But it’s more than that he’d have to change, because this speech, while pedestrian, was mostly the better version of Trump the nation could live with, not the worse one we’ve all too often seen.

Matt Davies

He’d have to stop the name-calling. Unifiers don’t belittle.

He’d have to stop gloating over his election win. It was amazing, unexpected and huuuuuge. We get it. But by continuing to fixate on the win a year later, Trump simply rubs salt in the wounds of those who opposed his presidency. With an approval rating in the mid-30s, driving the 60-plus percent of the nation that does not approve of Trump batty to entertain the third of the country that does is about the most divisive thing a president could do.

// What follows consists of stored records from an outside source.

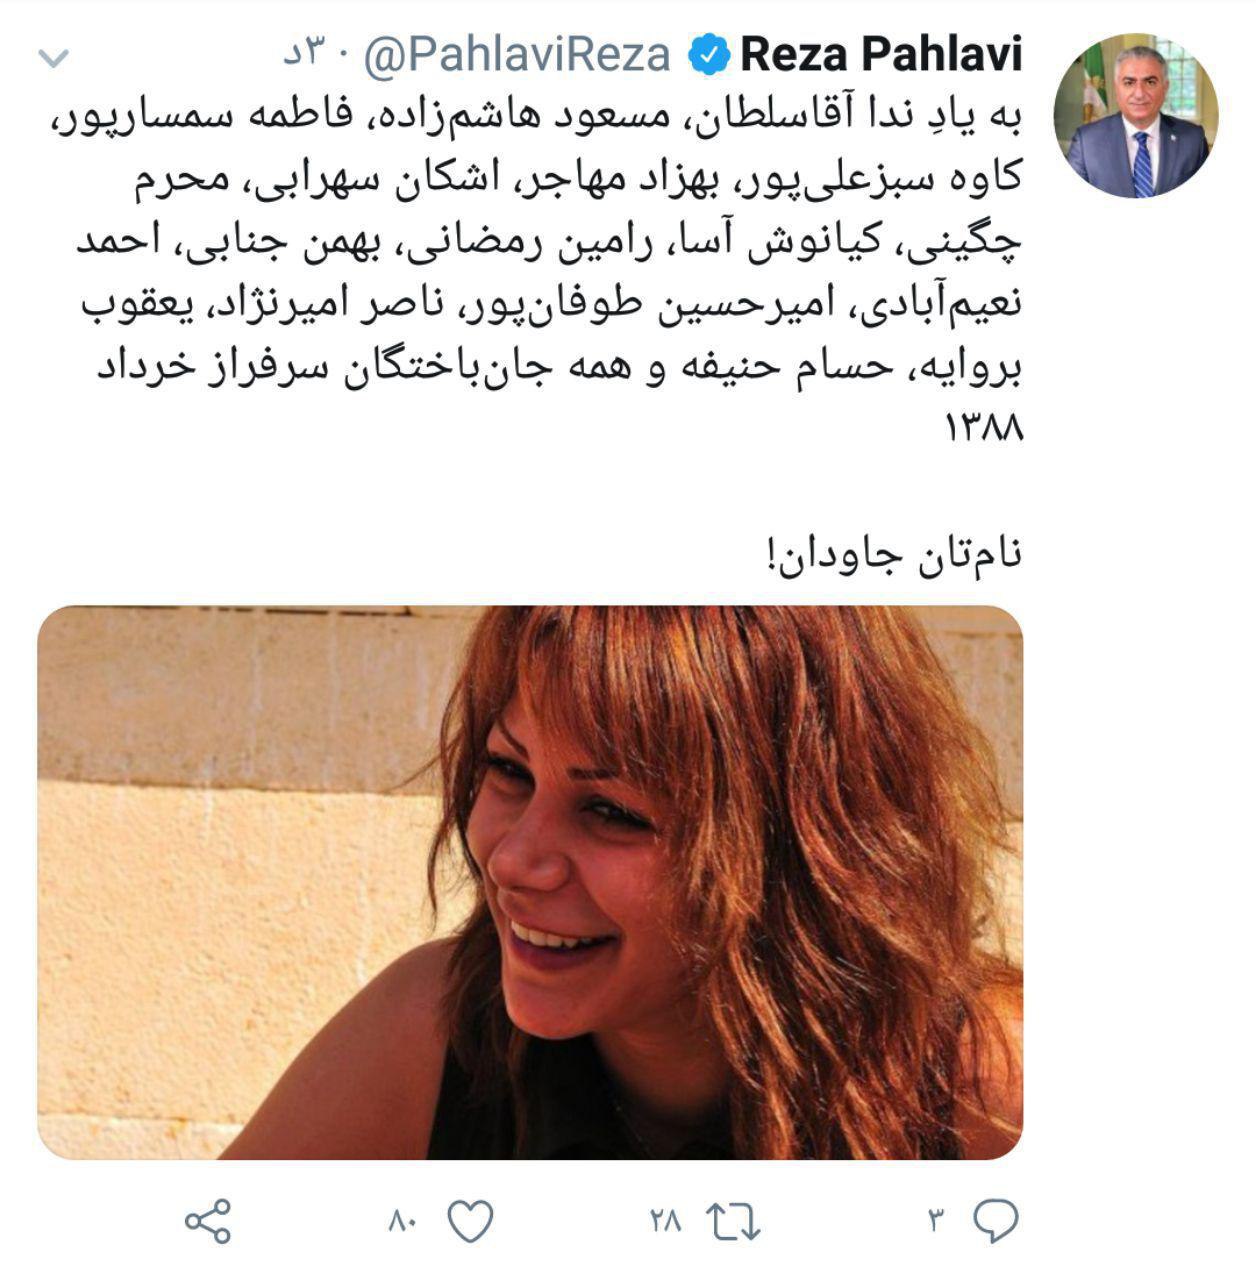Like the tweet with heart icon
Image resolution: width=1256 pixels, height=1280 pixels.
tap(469, 1220)
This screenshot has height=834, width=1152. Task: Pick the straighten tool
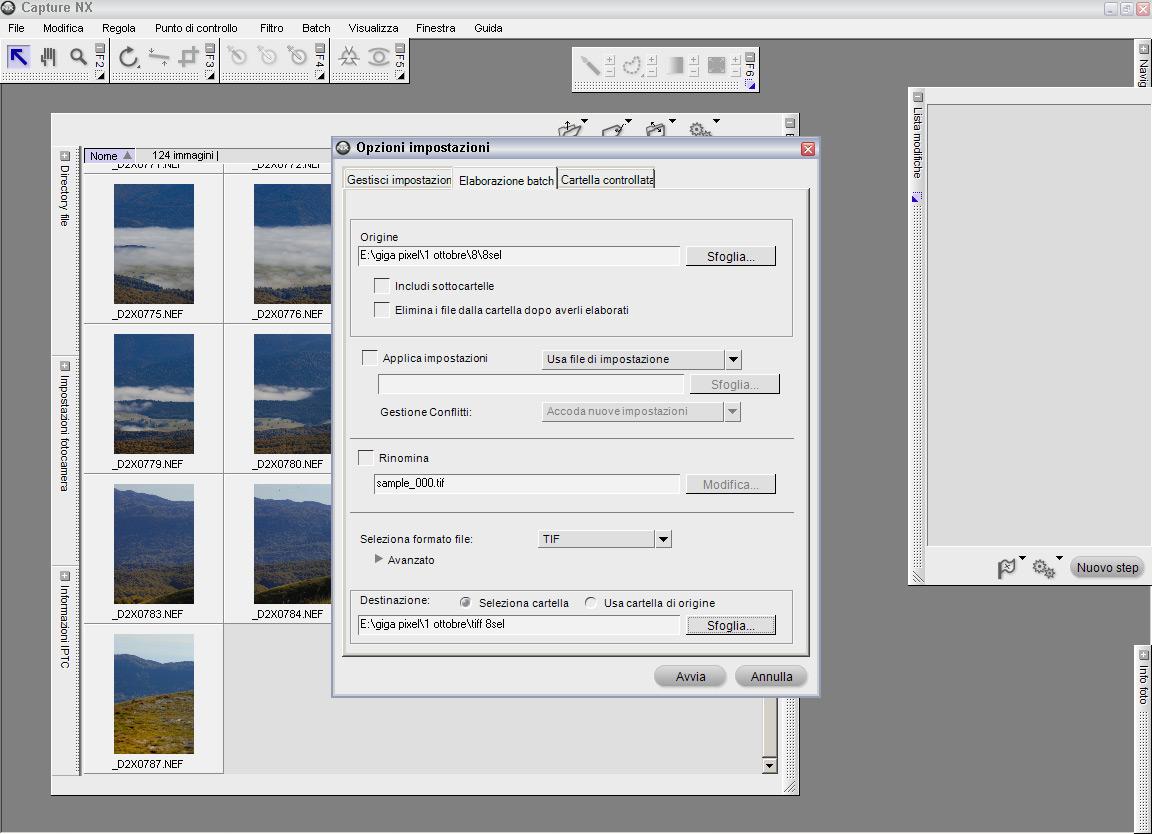click(158, 57)
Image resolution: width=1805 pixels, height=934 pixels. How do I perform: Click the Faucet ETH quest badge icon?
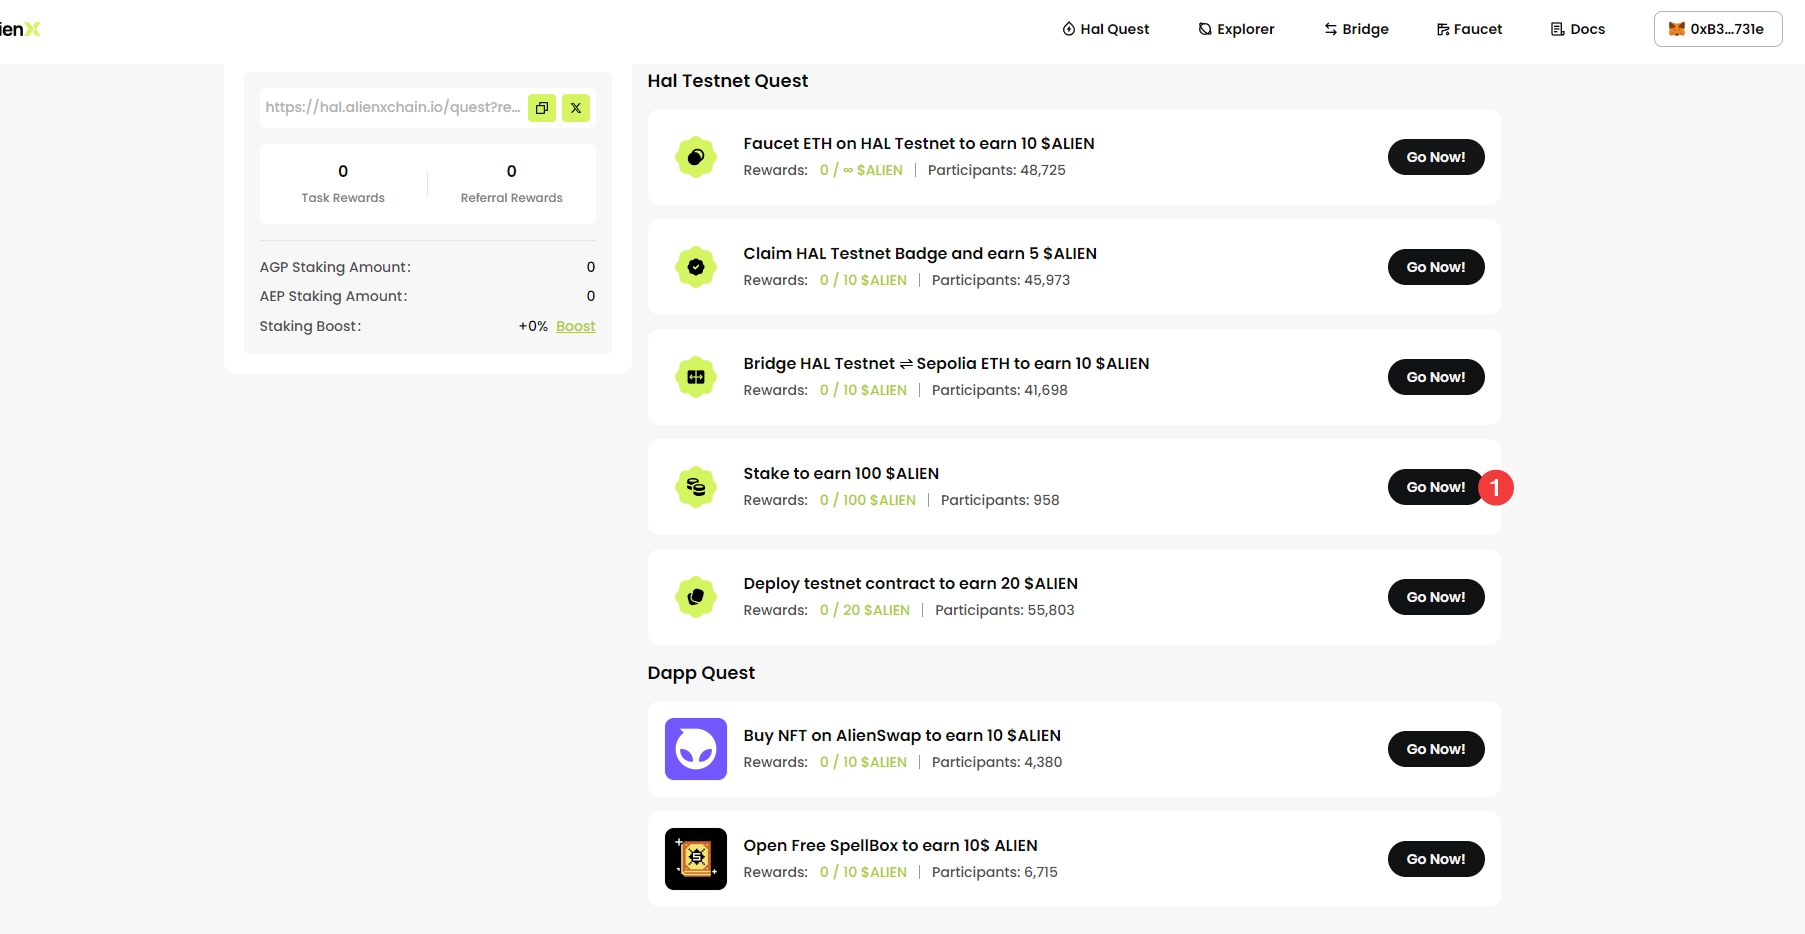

He’d have to stop trashing the nation’s bedrock institutions: the courts, the Federal Bureau of Investigation, the Justice Department, the election process and the press. Americans treasure these institutions as part of what makes our nation great. To denigrate them is to attack American exceptionalism.

And he’d have to continue operating in the reasonable, statesmanlike manner he adopted Tuesday night, long past the end of the speech, and for the rest of his term.

There are certain things Trump should change that he probably can’t change. He’s unlikely to start speaking ultra-carefully, to avoid ever misstating facts. He’s unlikely to start reading huge tomes on complex issues. He’s unlikely to adopt the self-deprecating and humble manner that is the mark of a truly confident man.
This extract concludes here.